**Supplied material:**

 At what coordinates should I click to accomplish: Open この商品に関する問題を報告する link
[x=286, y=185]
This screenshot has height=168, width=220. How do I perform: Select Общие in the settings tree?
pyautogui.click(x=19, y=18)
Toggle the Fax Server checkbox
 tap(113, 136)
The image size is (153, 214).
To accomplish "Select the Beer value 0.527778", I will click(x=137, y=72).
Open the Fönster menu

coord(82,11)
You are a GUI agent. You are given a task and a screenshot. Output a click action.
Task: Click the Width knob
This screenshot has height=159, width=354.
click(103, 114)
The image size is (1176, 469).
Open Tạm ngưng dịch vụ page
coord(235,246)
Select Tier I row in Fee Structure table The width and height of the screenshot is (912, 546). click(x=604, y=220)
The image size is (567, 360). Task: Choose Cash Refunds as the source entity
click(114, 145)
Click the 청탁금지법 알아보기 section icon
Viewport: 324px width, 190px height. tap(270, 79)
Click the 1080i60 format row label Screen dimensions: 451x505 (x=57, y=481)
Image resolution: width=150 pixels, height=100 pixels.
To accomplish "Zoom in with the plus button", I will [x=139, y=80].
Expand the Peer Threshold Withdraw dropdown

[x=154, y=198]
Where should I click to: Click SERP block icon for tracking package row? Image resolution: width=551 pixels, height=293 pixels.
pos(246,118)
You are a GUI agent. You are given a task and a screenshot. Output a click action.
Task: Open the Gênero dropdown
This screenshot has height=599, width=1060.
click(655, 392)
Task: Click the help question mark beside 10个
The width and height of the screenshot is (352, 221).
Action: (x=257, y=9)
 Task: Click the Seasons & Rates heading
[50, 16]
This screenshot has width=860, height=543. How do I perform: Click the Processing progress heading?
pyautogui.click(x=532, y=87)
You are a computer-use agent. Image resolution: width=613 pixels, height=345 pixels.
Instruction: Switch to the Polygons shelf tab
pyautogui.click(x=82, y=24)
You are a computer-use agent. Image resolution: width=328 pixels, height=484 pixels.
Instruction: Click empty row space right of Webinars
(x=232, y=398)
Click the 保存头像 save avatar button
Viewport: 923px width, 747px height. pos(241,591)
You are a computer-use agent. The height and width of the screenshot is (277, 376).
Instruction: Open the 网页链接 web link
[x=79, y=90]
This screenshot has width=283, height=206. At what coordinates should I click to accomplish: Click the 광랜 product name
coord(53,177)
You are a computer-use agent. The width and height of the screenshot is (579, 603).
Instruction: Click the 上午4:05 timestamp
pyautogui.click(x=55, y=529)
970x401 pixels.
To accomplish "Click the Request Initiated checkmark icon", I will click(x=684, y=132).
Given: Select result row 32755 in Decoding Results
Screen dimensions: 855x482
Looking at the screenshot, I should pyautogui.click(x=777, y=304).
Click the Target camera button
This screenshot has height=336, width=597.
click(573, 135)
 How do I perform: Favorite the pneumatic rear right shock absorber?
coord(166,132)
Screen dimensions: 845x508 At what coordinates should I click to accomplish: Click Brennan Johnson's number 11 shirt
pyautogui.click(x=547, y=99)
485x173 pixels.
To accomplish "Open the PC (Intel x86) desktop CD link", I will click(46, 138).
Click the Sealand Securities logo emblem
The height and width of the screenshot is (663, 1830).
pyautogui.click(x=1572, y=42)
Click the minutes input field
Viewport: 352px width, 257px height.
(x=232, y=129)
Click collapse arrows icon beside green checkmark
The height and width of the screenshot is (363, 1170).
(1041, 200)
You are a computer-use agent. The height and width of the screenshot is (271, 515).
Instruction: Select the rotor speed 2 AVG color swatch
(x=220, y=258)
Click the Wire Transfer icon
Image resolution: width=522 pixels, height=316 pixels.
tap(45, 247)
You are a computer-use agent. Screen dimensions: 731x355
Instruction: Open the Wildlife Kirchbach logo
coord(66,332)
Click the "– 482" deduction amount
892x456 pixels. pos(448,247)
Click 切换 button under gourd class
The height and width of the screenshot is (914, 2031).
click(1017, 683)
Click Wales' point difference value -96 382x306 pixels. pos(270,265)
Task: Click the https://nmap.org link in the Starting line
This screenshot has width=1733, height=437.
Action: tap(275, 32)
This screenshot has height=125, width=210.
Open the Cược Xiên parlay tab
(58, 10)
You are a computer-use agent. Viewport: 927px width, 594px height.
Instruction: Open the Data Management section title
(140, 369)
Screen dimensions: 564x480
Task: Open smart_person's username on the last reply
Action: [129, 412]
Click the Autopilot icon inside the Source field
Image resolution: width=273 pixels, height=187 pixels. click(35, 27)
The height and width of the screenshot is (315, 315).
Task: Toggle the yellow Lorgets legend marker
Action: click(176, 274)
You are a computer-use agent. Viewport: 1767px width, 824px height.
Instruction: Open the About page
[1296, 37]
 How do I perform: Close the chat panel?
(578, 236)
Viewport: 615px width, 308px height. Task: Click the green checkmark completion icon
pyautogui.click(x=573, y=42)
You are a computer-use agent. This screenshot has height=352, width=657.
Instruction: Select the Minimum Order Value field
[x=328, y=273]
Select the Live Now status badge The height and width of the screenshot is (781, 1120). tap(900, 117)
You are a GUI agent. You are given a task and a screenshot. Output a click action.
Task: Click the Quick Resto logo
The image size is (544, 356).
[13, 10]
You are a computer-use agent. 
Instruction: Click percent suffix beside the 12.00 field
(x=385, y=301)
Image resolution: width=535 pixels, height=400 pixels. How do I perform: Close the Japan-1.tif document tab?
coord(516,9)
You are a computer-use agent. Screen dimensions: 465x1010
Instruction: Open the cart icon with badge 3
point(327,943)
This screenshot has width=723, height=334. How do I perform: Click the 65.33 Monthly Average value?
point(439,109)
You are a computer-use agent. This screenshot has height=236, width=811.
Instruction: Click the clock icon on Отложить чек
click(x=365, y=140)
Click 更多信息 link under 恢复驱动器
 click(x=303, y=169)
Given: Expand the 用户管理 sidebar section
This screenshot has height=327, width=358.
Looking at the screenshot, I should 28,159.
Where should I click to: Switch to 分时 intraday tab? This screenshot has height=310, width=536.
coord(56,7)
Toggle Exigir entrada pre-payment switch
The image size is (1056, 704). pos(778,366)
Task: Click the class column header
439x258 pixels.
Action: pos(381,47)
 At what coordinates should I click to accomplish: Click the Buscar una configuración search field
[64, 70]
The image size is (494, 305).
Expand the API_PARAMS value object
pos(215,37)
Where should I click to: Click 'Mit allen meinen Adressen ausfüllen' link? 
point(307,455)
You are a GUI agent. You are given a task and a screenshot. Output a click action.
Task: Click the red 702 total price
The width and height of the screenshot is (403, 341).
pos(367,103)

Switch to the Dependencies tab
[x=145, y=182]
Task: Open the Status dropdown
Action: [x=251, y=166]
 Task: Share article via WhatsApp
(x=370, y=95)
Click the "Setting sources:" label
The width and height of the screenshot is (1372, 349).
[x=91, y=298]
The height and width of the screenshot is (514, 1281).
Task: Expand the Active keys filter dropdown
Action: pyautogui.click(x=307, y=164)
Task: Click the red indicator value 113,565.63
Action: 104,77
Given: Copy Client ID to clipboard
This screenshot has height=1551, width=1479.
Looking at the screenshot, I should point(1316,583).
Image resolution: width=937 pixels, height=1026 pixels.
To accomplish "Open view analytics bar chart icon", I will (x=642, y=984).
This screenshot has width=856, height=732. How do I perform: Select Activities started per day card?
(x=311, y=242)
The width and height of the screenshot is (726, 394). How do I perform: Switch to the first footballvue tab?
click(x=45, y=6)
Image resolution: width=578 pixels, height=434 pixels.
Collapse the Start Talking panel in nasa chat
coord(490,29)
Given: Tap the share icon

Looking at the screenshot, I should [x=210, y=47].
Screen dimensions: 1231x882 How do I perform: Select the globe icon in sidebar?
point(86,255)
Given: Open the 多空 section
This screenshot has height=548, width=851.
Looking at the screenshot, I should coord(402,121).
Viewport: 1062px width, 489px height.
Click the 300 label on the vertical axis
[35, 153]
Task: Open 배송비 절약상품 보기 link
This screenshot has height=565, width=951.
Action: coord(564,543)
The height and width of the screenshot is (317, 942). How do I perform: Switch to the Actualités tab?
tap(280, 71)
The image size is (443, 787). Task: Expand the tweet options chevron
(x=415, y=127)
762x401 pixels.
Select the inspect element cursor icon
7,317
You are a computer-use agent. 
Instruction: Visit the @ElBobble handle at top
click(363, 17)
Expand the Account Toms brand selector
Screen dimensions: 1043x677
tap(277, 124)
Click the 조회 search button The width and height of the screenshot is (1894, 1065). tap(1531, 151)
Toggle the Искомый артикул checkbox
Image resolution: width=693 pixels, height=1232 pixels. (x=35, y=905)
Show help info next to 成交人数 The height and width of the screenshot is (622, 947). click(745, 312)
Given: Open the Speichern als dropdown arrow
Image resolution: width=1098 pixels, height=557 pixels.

**The problem:** Exactly repeat the lines running from the top of the listing to the line bearing "Task: Click the Width knob", both of those lines included, and only them.

**Expected output:**
 At what coordinates should I click to accomplish: Open この商品に関する問題を報告する link
[x=286, y=185]
This screenshot has height=168, width=220. How do I perform: Select Общие in the settings tree?
pyautogui.click(x=19, y=18)
Toggle the Fax Server checkbox
 tap(113, 136)
The image size is (153, 214).
To accomplish "Select the Beer value 0.527778", I will click(x=137, y=72).
Open the Fönster menu

coord(82,11)
You are a GUI agent. You are given a task and a screenshot. Output a click action.
Task: Click the Width knob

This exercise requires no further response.